◆ Instruction A:
Answer these about the property case study:
(i) How many square metres of land does the property sit on?
(ii) How much rent per week does the main house bring in?
(iii) What annual maintenance cost is given for the pool?
◆ Instruction B: From the property case study, copy the passage starting at "The location is" and ending at "high-demand corridor [2].".

◆ Selected text:
---
title: "We Turned a $950K Property Into $1,000 a Week in Rent. Here's Every Detail."
description: "Real case study: 820sqm property, $800K purchase, granny flat addition, $650/week main house + $350/week granny flat = $1,000/week total rent. Plus $10K/month capital appreciation. Full build details."
author: Joey Don
date: 2025-02-13
category: Renovation & Development
url: https://premiumrea.com.au/blog/granny-flat-case-study-monaro-crescent-dual-income
tags: ["granny flat", "dual income", "case study", "renovation", "Melbourne property", "rental yield", "construction"]
---

# We Turned a $950K Property Into $1,000 a Week in Rent. Here's Every Detail.

*By Joey Don, Co-Founder & CEO at PremiumRea — 2025-02-13*

> I drove to the build site last week to check on progress. It was 38 degrees. The plumber was running pipe. I brought him water and a pack of smokes. He brought his apprentice and worked twice as fast. Eighteen months from purchase, this property generates a thousand dollars a week in rent and has appreciated by more than the total renovation cost.

Before I walk you through the numbers on this build, I want to make something clear about investment philosophy.

Dual income is attractive. Everyone loves the idea of two rent cheques from one property. But the biggest wealth driver is always capital appreciation, not rental income. Rental income keeps the lights on and covers the mortgage. Capital appreciation makes you rich.

This property does both. And that is why it is one of our standout client cases.

The property sits on 820 square metres of land. We secured it for our client in the low $800,000s. The block is not a perfect rectangle—it has an irregular shape—but we consulted a town planner before purchase and confirmed it could accommodate a three-lot subdivision down the track. That long-term optionality was baked into the acquisition thesis from day one [1].

The location is critical: walking distance to one of the southern hemisphere's largest shopping centres. Not "fifteen-minute drive" close. Walking distance. 300-500 metres. That proximity anchors tenant demand and supports rent premiums that would be impossible in a location even two kilometres further away.

Since settlement, this property has been appreciating at approximately $10,000 per month. Steady. Consistent. Not a spike—just the quiet compounding that happens when you own scarce land in a high-demand corridor [2].

## The main house: $650 per week (and why it rents above market)

The existing house is a classic Melbourne brick veneer on a generous footprint. Three bedrooms, two bathrooms, established garden, and here is the kicker: a swimming pool.

The pool is what pushes the rent above comparable properties in the street. Most investment properties in this price bracket rent for $500-$550 per week. This one rents for $650. The pool adds approximately $100-$120 per week in rent premium—well above the annual maintenance cost of $1,500-$2,000 [3].

Before any investor copies this play: I do not recommend buying properties specifically because they have pools. Pools are a liability for most investment properties—they require council compliance, fencing regulations, and ongoing maintenance. But when you find a property where the pool already exists, is already compliant, and adds a genuine rent premium in the local market, you take it.

◆ Dataset content:

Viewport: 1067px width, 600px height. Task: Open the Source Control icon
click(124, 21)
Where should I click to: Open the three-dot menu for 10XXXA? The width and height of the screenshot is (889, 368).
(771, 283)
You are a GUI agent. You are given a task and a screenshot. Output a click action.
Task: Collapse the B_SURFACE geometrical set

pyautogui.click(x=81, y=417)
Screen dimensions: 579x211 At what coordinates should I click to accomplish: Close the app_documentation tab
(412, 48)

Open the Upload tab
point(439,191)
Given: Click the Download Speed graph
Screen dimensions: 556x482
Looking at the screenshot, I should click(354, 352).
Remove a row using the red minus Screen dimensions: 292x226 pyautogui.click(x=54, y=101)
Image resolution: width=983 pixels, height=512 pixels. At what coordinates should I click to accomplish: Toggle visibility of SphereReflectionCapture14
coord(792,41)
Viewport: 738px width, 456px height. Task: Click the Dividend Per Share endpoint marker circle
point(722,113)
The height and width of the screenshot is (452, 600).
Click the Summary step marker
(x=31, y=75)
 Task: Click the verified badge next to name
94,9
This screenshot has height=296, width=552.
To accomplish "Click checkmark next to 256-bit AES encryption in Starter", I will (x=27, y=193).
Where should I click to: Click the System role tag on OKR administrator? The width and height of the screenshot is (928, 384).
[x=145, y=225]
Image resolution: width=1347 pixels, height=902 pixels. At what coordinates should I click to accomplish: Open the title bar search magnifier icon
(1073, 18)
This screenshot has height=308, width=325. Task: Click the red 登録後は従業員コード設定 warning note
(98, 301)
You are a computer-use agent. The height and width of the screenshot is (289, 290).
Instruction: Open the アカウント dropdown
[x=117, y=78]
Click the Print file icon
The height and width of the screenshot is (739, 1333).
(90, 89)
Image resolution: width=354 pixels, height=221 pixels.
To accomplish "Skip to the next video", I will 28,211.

◆ Problem solution A:
(i) 820 square metres
(ii) $650 per week
(iii) $1,500-$2,000

◆ Problem solution B:
The location is critical: walking distance to one of the southern hemisphere's largest shopping centres. Not "fifteen-minute drive" close. Walking distance. 300-500 metres. That proximity anchors tenant demand and supports rent premiums that would be impossible in a location even two kilometres further away.

Since settlement, this property has been appreciating at approximately $10,000 per month. Steady. Consistent. Not a spike—just the quiet compounding that happens when you own scarce land in a high-demand corridor [2].